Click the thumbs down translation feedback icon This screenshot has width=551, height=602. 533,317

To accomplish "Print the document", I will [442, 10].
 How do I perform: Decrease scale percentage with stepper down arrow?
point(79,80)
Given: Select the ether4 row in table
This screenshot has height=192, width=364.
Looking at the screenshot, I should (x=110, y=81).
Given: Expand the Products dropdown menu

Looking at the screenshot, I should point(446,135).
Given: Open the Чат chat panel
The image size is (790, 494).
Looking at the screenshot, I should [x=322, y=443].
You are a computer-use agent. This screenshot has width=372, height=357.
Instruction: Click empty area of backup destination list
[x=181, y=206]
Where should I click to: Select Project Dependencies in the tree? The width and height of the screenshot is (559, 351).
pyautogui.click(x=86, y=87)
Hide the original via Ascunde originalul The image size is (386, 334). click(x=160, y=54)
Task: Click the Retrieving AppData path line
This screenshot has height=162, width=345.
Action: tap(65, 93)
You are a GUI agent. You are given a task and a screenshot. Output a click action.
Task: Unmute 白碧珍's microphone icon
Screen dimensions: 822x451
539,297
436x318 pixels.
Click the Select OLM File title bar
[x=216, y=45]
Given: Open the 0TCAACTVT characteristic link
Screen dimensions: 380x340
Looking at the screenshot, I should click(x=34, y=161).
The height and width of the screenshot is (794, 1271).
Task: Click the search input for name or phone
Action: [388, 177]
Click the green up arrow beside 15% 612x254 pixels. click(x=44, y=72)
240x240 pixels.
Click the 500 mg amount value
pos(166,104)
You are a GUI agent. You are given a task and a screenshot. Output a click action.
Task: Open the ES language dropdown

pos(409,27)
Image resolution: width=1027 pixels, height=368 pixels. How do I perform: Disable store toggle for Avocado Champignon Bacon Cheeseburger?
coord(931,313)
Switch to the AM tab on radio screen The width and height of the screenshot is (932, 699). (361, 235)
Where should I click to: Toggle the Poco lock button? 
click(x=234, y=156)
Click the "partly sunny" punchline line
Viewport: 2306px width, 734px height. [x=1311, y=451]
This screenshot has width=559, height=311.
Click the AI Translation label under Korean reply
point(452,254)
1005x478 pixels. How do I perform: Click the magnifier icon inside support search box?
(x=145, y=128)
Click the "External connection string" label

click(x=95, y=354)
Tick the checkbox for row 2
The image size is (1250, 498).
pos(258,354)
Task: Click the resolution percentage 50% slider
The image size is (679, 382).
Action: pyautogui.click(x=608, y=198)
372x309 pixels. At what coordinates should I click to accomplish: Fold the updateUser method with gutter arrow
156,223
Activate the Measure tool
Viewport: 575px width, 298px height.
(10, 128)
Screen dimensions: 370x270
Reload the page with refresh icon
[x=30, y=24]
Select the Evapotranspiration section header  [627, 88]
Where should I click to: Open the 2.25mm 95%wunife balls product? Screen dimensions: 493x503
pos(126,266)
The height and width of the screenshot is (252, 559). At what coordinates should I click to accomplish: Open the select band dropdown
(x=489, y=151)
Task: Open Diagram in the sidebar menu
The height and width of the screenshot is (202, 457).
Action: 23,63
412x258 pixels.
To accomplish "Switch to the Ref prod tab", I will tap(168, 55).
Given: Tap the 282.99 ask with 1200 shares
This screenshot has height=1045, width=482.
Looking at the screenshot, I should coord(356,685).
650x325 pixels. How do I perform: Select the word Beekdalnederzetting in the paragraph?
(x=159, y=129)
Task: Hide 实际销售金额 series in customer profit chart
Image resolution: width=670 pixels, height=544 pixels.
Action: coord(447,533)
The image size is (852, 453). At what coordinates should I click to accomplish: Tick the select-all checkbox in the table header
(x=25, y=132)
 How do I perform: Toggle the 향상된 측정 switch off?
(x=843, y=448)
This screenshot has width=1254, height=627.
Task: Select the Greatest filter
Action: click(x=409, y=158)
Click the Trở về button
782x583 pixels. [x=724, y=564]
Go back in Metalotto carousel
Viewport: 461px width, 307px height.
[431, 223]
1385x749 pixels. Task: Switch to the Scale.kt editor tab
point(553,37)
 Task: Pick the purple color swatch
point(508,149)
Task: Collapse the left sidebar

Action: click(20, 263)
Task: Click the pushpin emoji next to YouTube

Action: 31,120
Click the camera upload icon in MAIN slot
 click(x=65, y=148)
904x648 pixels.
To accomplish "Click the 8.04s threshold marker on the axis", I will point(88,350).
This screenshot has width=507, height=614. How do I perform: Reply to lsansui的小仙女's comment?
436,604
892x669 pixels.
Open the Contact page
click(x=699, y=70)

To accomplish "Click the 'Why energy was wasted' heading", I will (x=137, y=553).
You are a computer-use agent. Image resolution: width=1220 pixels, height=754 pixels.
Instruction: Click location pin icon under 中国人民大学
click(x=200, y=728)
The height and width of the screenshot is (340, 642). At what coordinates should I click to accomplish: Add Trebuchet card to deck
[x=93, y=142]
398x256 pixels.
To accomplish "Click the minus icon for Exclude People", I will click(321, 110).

## Exercise aim
Could you please reproduce each record exactly, leaving nothing out?

## Your response
Click the thumbs down translation feedback icon This screenshot has width=551, height=602. 533,317

To accomplish "Print the document", I will [442, 10].
 How do I perform: Decrease scale percentage with stepper down arrow?
point(79,80)
Given: Select the ether4 row in table
This screenshot has height=192, width=364.
Looking at the screenshot, I should (x=110, y=81).
Given: Expand the Products dropdown menu

Looking at the screenshot, I should point(446,135).
Given: Open the Чат chat panel
The image size is (790, 494).
Looking at the screenshot, I should [x=322, y=443].
You are a computer-use agent. This screenshot has width=372, height=357.
Instruction: Click empty area of backup destination list
[x=181, y=206]
Where should I click to: Select Project Dependencies in the tree? The width and height of the screenshot is (559, 351).
pyautogui.click(x=86, y=87)
Hide the original via Ascunde originalul The image size is (386, 334). click(x=160, y=54)
Task: Click the Retrieving AppData path line
This screenshot has height=162, width=345.
Action: tap(65, 93)
You are a GUI agent. You are given a task and a screenshot. Output a click action.
Task: Unmute 白碧珍's microphone icon
Screen dimensions: 822x451
539,297
436x318 pixels.
Click the Select OLM File title bar
[x=216, y=45]
Given: Open the 0TCAACTVT characteristic link
Screen dimensions: 380x340
Looking at the screenshot, I should click(x=34, y=161).
The height and width of the screenshot is (794, 1271).
Task: Click the search input for name or phone
Action: [388, 177]
Click the green up arrow beside 15% 612x254 pixels. click(x=44, y=72)
240x240 pixels.
Click the 500 mg amount value
pos(166,104)
You are a GUI agent. You are given a task and a screenshot. Output a click action.
Task: Open the ES language dropdown

pos(409,27)
Image resolution: width=1027 pixels, height=368 pixels. How do I perform: Disable store toggle for Avocado Champignon Bacon Cheeseburger?
coord(931,313)
Switch to the AM tab on radio screen The width and height of the screenshot is (932, 699). (361, 235)
Where should I click to: Toggle the Poco lock button? 
click(x=234, y=156)
Click the "partly sunny" punchline line
Viewport: 2306px width, 734px height. [x=1311, y=451]
This screenshot has width=559, height=311.
Click the AI Translation label under Korean reply
point(452,254)
1005x478 pixels. How do I perform: Click the magnifier icon inside support search box?
(x=145, y=128)
Click the "External connection string" label

click(x=95, y=354)
Tick the checkbox for row 2
The image size is (1250, 498).
pos(258,354)
Task: Click the resolution percentage 50% slider
The image size is (679, 382).
Action: pyautogui.click(x=608, y=198)
372x309 pixels. At what coordinates should I click to accomplish: Fold the updateUser method with gutter arrow
156,223
Activate the Measure tool
Viewport: 575px width, 298px height.
(10, 128)
Screen dimensions: 370x270
Reload the page with refresh icon
[x=30, y=24]
Select the Evapotranspiration section header  [627, 88]
Where should I click to: Open the 2.25mm 95%wunife balls product? Screen dimensions: 493x503
pos(126,266)
The height and width of the screenshot is (252, 559). At what coordinates should I click to accomplish: Open the select band dropdown
(x=489, y=151)
Task: Open Diagram in the sidebar menu
The height and width of the screenshot is (202, 457).
Action: 23,63
412x258 pixels.
To accomplish "Switch to the Ref prod tab", I will tap(168, 55).
Given: Tap the 282.99 ask with 1200 shares
This screenshot has height=1045, width=482.
Looking at the screenshot, I should coord(356,685).
650x325 pixels. How do I perform: Select the word Beekdalnederzetting in the paragraph?
(x=159, y=129)
Task: Hide 实际销售金额 series in customer profit chart
Image resolution: width=670 pixels, height=544 pixels.
Action: coord(447,533)
The image size is (852, 453). At what coordinates should I click to accomplish: Tick the select-all checkbox in the table header
(x=25, y=132)
 How do I perform: Toggle the 향상된 측정 switch off?
(x=843, y=448)
This screenshot has width=1254, height=627.
Task: Select the Greatest filter
Action: click(x=409, y=158)
Click the Trở về button
782x583 pixels. [x=724, y=564]
Go back in Metalotto carousel
Viewport: 461px width, 307px height.
[431, 223]
1385x749 pixels. Task: Switch to the Scale.kt editor tab
point(553,37)
 Task: Pick the purple color swatch
point(508,149)
Task: Collapse the left sidebar

Action: click(20, 263)
Task: Click the pushpin emoji next to YouTube

Action: 31,120
Click the camera upload icon in MAIN slot
 click(x=65, y=148)
904x648 pixels.
To accomplish "Click the 8.04s threshold marker on the axis", I will point(88,350).
This screenshot has width=507, height=614. How do I perform: Reply to lsansui的小仙女's comment?
436,604
892x669 pixels.
Open the Contact page
click(x=699, y=70)

To accomplish "Click the 'Why energy was wasted' heading", I will (x=137, y=553).
You are a computer-use agent. Image resolution: width=1220 pixels, height=754 pixels.
Instruction: Click location pin icon under 中国人民大学
click(x=200, y=728)
The height and width of the screenshot is (340, 642). At what coordinates should I click to accomplish: Add Trebuchet card to deck
[x=93, y=142]
398x256 pixels.
To accomplish "Click the minus icon for Exclude People", I will click(321, 110).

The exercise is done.